## PROBLEM DESCRIPTION
Each line below should be copied exactly as it stands.

BEGIN DATASET CONTENT

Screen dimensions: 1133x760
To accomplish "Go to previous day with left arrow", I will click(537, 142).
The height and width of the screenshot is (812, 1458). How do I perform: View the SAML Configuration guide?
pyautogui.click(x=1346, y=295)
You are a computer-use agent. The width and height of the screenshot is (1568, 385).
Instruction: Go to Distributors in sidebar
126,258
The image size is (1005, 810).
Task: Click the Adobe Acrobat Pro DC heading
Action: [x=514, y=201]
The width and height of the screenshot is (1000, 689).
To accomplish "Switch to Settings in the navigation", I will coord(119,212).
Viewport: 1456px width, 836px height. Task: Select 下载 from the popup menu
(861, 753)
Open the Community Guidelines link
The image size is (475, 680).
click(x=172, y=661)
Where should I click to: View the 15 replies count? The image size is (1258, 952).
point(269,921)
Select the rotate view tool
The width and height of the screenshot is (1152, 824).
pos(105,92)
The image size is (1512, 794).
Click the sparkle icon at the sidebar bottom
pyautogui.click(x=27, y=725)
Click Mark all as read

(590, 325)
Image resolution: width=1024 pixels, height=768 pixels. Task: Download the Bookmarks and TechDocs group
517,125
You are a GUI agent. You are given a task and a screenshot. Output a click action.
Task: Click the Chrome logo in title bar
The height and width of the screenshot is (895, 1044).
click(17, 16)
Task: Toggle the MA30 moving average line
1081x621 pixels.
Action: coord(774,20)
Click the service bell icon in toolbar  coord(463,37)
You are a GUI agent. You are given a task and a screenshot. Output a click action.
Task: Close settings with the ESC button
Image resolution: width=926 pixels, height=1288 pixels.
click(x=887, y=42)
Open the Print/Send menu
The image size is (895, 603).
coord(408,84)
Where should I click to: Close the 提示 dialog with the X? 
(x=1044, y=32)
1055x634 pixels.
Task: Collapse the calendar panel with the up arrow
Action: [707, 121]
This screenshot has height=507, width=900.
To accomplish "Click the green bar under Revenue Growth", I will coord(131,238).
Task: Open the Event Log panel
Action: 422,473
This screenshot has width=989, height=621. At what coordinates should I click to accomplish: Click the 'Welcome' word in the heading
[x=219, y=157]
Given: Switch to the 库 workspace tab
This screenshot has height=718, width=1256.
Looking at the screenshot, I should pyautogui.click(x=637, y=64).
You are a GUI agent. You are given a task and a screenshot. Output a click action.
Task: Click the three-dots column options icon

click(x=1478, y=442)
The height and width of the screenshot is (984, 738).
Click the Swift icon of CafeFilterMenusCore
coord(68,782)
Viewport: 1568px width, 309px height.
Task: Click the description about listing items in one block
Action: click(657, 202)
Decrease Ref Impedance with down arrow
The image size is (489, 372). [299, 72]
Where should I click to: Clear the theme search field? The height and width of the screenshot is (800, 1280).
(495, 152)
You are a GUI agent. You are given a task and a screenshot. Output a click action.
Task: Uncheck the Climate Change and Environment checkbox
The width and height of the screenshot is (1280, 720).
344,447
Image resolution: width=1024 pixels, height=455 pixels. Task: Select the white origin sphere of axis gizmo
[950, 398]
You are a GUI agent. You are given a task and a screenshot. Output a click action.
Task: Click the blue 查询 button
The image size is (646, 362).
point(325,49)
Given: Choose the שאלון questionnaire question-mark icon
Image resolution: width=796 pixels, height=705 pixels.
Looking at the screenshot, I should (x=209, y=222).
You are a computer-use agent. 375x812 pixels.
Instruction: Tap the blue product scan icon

END DATASET CONTENT

## REPLY TO THE EXERCISE
Screen dimensions: 1133x760
To accomplish "Go to previous day with left arrow", I will click(537, 142).
The height and width of the screenshot is (812, 1458). How do I perform: View the SAML Configuration guide?
pyautogui.click(x=1346, y=295)
You are a computer-use agent. The width and height of the screenshot is (1568, 385).
Instruction: Go to Distributors in sidebar
126,258
The image size is (1005, 810).
Task: Click the Adobe Acrobat Pro DC heading
Action: [x=514, y=201]
The width and height of the screenshot is (1000, 689).
To accomplish "Switch to Settings in the navigation", I will coord(119,212).
Viewport: 1456px width, 836px height. Task: Select 下载 from the popup menu
(861, 753)
Open the Community Guidelines link
The image size is (475, 680).
click(x=172, y=661)
Where should I click to: View the 15 replies count? The image size is (1258, 952).
point(269,921)
Select the rotate view tool
The width and height of the screenshot is (1152, 824).
pos(105,92)
The image size is (1512, 794).
Click the sparkle icon at the sidebar bottom
pyautogui.click(x=27, y=725)
Click Mark all as read

(590, 325)
Image resolution: width=1024 pixels, height=768 pixels. Task: Download the Bookmarks and TechDocs group
517,125
You are a GUI agent. You are given a task and a screenshot. Output a click action.
Task: Click the Chrome logo in title bar
The height and width of the screenshot is (895, 1044).
click(17, 16)
Task: Toggle the MA30 moving average line
1081x621 pixels.
Action: coord(774,20)
Click the service bell icon in toolbar  coord(463,37)
You are a GUI agent. You are given a task and a screenshot. Output a click action.
Task: Close settings with the ESC button
Image resolution: width=926 pixels, height=1288 pixels.
click(x=887, y=42)
Open the Print/Send menu
The image size is (895, 603).
coord(408,84)
Where should I click to: Close the 提示 dialog with the X? 
(x=1044, y=32)
1055x634 pixels.
Task: Collapse the calendar panel with the up arrow
Action: [707, 121]
This screenshot has height=507, width=900.
To accomplish "Click the green bar under Revenue Growth", I will coord(131,238).
Task: Open the Event Log panel
Action: 422,473
This screenshot has width=989, height=621. At what coordinates should I click to accomplish: Click the 'Welcome' word in the heading
[x=219, y=157]
Given: Switch to the 库 workspace tab
This screenshot has height=718, width=1256.
Looking at the screenshot, I should pyautogui.click(x=637, y=64).
You are a GUI agent. You are given a task and a screenshot. Output a click action.
Task: Click the three-dots column options icon

click(x=1478, y=442)
The height and width of the screenshot is (984, 738).
Click the Swift icon of CafeFilterMenusCore
coord(68,782)
Viewport: 1568px width, 309px height.
Task: Click the description about listing items in one block
Action: click(657, 202)
Decrease Ref Impedance with down arrow
The image size is (489, 372). [299, 72]
Where should I click to: Clear the theme search field? The height and width of the screenshot is (800, 1280).
(495, 152)
You are a GUI agent. You are given a task and a screenshot. Output a click action.
Task: Uncheck the Climate Change and Environment checkbox
The width and height of the screenshot is (1280, 720).
344,447
Image resolution: width=1024 pixels, height=455 pixels. Task: Select the white origin sphere of axis gizmo
[950, 398]
You are a GUI agent. You are given a task and a screenshot. Output a click action.
Task: Click the blue 查询 button
The image size is (646, 362).
point(325,49)
Given: Choose the שאלון questionnaire question-mark icon
Image resolution: width=796 pixels, height=705 pixels.
Looking at the screenshot, I should (x=209, y=222).
You are a computer-use agent. 375x812 pixels.
Instruction: Tap the blue product scan icon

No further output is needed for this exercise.